OUE expanding from hospitality to hospital industry

From hospitality to the hospital industry, OUE Limited is certainly going places, But the question now is whether the share price of the real estate company is grossly undervalued? It certainly seems so as current trading price was $1.85 while Net Asset Value (NAV) amounted to a staggering $4.46.

In my opinion, the laggard share price performance could be due to legacy issues. Not many investors may be aware of the story of OUE and how it had unfolded through the years.
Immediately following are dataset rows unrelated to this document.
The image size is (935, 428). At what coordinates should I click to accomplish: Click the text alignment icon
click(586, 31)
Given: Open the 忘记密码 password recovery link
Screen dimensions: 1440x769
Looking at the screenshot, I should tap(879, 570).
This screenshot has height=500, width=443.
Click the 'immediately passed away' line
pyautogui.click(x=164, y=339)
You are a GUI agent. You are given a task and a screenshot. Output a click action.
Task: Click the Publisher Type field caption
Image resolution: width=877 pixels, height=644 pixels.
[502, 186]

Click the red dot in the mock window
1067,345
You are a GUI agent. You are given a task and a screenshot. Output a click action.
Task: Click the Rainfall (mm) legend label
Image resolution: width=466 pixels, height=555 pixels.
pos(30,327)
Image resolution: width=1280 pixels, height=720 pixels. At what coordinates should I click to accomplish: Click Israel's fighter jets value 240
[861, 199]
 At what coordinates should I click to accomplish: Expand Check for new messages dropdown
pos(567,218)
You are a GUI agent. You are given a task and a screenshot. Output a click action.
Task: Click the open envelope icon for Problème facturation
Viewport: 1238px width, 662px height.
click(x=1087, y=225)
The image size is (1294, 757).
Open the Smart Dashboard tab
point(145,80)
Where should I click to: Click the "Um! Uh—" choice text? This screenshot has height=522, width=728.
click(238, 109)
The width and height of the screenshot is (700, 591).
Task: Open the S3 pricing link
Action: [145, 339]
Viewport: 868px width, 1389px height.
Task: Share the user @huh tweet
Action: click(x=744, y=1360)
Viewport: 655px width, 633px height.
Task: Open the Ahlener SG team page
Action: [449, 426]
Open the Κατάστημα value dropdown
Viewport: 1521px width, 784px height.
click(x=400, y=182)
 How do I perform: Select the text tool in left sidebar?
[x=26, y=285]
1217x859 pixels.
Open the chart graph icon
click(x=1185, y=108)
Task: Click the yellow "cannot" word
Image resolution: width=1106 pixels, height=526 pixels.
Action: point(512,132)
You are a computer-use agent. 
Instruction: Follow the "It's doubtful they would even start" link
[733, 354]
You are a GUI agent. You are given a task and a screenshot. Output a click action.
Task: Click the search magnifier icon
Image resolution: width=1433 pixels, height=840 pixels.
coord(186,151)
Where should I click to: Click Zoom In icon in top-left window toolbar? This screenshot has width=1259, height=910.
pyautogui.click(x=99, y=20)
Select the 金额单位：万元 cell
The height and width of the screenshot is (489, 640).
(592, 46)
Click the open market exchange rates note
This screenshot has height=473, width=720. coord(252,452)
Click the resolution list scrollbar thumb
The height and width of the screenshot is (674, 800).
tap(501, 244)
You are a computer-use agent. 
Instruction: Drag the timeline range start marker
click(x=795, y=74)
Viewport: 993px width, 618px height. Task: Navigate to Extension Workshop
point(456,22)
The company was formerly known as Overseas Union Enterprise Limited and changed its name to OUE Limited in August 2013. Read on to find out how corporate events had changed the destiny of this revered SGX-listed company. Recent developments may shed some light on its falling share price.

History of OUE

Founded in 1964, OUE had a rich history. The real estate developer started life as Overseas Union Enterprise Limited when legendary banker, Lien Ying Chow decided to enter the hotel industry. Many Singaporeans, especially those older folks, would remember Lien as the founder of Overseas Union Bank (OUB), the smallest bank among the “Big Four” in the 90s.

Like many family-owned businesses, OUB and OUE had cross-shareholdings. Thus, when OUB was acquired by UOB in 2001, it was briefly managed as a subsidiary by UOB.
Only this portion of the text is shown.